[Start of section]

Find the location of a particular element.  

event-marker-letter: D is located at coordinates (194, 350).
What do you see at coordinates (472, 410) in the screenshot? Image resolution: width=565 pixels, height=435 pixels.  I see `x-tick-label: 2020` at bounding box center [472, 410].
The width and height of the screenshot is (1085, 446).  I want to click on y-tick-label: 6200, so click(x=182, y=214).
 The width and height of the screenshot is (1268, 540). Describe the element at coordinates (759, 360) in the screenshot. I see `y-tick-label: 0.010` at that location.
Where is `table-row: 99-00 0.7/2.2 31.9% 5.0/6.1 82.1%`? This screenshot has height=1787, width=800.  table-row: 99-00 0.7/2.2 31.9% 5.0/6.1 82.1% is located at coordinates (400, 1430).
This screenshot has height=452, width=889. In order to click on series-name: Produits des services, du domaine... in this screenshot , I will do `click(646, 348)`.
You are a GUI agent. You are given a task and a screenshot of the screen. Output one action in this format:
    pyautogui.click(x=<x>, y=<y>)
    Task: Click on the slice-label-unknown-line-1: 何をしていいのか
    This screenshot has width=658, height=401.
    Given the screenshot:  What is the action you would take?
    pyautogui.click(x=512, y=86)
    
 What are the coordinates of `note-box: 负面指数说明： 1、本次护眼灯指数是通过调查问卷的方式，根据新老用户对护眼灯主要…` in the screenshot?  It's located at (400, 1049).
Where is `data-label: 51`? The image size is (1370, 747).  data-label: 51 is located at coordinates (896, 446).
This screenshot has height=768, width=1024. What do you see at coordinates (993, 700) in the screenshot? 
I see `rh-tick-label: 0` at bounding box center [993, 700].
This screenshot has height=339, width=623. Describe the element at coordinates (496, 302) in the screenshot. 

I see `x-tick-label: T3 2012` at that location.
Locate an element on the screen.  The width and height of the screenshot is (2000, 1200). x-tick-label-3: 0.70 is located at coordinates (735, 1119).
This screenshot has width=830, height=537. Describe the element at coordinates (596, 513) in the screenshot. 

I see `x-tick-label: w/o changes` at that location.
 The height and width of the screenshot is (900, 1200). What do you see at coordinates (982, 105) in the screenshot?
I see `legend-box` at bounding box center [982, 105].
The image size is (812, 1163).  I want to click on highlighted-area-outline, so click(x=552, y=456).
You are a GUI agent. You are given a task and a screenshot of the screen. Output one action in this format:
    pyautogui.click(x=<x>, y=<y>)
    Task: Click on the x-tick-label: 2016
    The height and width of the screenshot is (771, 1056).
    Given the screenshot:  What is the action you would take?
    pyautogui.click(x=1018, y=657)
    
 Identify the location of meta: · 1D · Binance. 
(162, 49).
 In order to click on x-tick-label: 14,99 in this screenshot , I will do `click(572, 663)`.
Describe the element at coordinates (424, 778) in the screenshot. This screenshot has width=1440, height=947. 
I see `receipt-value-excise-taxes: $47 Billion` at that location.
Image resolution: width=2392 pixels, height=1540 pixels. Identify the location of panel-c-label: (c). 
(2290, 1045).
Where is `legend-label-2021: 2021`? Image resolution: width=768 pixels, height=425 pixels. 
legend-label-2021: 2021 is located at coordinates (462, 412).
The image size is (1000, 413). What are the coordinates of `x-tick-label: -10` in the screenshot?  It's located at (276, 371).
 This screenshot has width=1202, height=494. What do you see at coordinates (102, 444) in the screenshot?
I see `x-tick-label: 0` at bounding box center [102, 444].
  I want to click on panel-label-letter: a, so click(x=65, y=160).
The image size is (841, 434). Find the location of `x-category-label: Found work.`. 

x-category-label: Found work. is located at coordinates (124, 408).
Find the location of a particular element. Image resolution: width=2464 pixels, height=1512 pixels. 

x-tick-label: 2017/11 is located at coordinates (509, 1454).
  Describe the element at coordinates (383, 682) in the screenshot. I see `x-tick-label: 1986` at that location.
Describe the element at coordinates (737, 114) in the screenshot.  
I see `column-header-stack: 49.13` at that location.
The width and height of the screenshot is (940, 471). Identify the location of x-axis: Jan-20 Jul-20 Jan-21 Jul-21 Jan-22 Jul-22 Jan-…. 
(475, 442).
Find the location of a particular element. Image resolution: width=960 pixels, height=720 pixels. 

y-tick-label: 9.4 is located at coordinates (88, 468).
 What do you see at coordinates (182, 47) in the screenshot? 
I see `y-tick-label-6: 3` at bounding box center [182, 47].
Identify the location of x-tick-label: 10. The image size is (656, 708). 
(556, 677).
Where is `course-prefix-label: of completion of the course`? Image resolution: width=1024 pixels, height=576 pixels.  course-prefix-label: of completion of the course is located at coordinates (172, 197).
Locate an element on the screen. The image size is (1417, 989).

[End of section]

_WHAT IS EXPECTED_. How many lines in the records above contain the word "Describe", counting only matches with the same capitalization? Reply with the number alone.

_OUTPUT BELOW_. 6